Anyone with children will know how much they want to go on to YouTube, but much of the content is unsuitable so parents have to keep an eye on what they’re watching. Kideos gets around that problem by providing a children-only website for videos, with content for all ages from two up to ten-and-over. The content is checked for suitability and the videos do look tempting for younger viewers.
This site will mainly appeal to younger age groups, with children starting to grow out of the layout by the time they reach eleven and older. It has the bright colours very young children enjoy, and the videos are presented in a different way to YouTube, with clear menus and a good sized photo of each one. A teenage Kideos would also be appealing, and as children get older they would like to be able to upload their own videos and interact with the community.
Videos can be selected by age group and also from a range of categories including Most Popular as well as favourite TV and book characters, cats and dogs, cartoons and educational. It’s good to see some other languages, with Spanish and Portuguese included, and more languages would help older kids learning the basics. Parents can create playlists for their children, and all videos have been screened and approved by the Kideos panel.
This is one of those websites that immediately comes across as an excellent idea. It’s an open marketplace to let teachers buy and sell materials, from lesson plans to books. With teachers already on the website offering materials for all ages, from children to adults, it seems sure to do well. What a great time-saver it should be for teachers, and also an economical way to buy books and other goods.

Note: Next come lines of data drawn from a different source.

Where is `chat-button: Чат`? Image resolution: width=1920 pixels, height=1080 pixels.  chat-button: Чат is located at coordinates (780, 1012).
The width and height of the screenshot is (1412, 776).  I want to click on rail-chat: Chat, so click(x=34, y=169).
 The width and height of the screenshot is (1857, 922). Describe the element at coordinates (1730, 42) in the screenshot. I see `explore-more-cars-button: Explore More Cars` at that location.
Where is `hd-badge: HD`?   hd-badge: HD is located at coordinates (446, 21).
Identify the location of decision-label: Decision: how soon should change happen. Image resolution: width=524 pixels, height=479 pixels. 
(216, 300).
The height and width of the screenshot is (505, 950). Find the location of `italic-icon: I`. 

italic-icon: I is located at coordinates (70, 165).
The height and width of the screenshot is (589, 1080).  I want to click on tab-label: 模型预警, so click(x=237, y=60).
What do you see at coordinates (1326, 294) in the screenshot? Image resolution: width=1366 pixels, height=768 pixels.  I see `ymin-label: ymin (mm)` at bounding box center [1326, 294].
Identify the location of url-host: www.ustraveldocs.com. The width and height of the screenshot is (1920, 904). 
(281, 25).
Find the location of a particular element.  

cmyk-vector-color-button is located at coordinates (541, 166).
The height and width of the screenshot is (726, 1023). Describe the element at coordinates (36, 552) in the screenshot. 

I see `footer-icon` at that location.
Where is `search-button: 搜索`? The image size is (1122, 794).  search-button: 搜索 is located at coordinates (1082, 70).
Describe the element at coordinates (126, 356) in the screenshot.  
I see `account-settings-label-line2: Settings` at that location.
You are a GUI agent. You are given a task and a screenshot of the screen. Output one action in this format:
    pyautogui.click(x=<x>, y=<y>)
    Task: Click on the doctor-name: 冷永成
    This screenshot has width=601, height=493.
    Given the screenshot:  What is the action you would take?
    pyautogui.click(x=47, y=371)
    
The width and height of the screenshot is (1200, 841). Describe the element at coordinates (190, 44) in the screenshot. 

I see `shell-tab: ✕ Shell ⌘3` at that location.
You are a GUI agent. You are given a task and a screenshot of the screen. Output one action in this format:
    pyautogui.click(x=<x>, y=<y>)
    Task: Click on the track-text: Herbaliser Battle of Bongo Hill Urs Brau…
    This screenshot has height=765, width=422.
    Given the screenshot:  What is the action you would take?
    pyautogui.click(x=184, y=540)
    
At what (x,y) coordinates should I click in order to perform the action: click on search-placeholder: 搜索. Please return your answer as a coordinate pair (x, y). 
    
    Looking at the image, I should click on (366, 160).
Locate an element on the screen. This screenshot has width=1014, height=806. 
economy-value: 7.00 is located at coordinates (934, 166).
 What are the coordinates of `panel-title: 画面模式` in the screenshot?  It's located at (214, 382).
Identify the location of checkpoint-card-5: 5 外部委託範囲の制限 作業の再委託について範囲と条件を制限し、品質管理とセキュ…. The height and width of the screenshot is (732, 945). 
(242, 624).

The chance to put those lesson plans to good use by sharing them seems like good use of time and effort, and why not make some extra income from them?
It’s well organised with bestselling items, newly added items, a full catalogue to browse, and ways to sort and search for exactly what you need. The website has been designed by teachers for teachers to use, and there’s no charge to list items for sale. Once sold the seller gets 60% of the price if they are using the free subscription. This rises to 85% if users pay an annual subscription fee of $59.95.
The site claims to be the first of its kind and states its aim as helping teachers to help each other succeed in their work, as well as making extra income. The materials are offered in various formats including PowerPoint presentations for the classroom. It’s easy to see how it could appeal to teachers wanting to sell their carefully developed lesson plans, and also those wanting to buy a prepared presentation.
Organised in the UK, this is an international site that lets learners find courses close to them or online, and also lets teachers register for free in an impressive range of specialist subjects. The layout is simple, with quick registration for teachers, and a search field for learners to find the subject of their choice. It’s also possible to search by city to get ideas from the variety of courses in each area.
A search for courses of interest to me and within walking distance showed teachers in my vicinity, which suggests how comprehensive the site is. The tutors also show high level experience and qualifications, and for many subjects there are both distance learning and face-to-face options. For students unsure about what they’d like to learn the site is attractively presented with the opportunity to explore major cities and the variety of courses to be found in each one. Popular courses are also listed to whet the learners’ appetite for study.
This resource will be useful for teachers and learners alike, and already has teachers registered in the UK, US, Australia, Brazil, Canada, France, Germany, India, Ireland, Italy, Mexico, Portugal and Spain. An additional benefit is that teachers will be able to see how much competition they have in their location for the courses they could offer, and this could help them fill gaps in the service by promoting their more sought after subjects.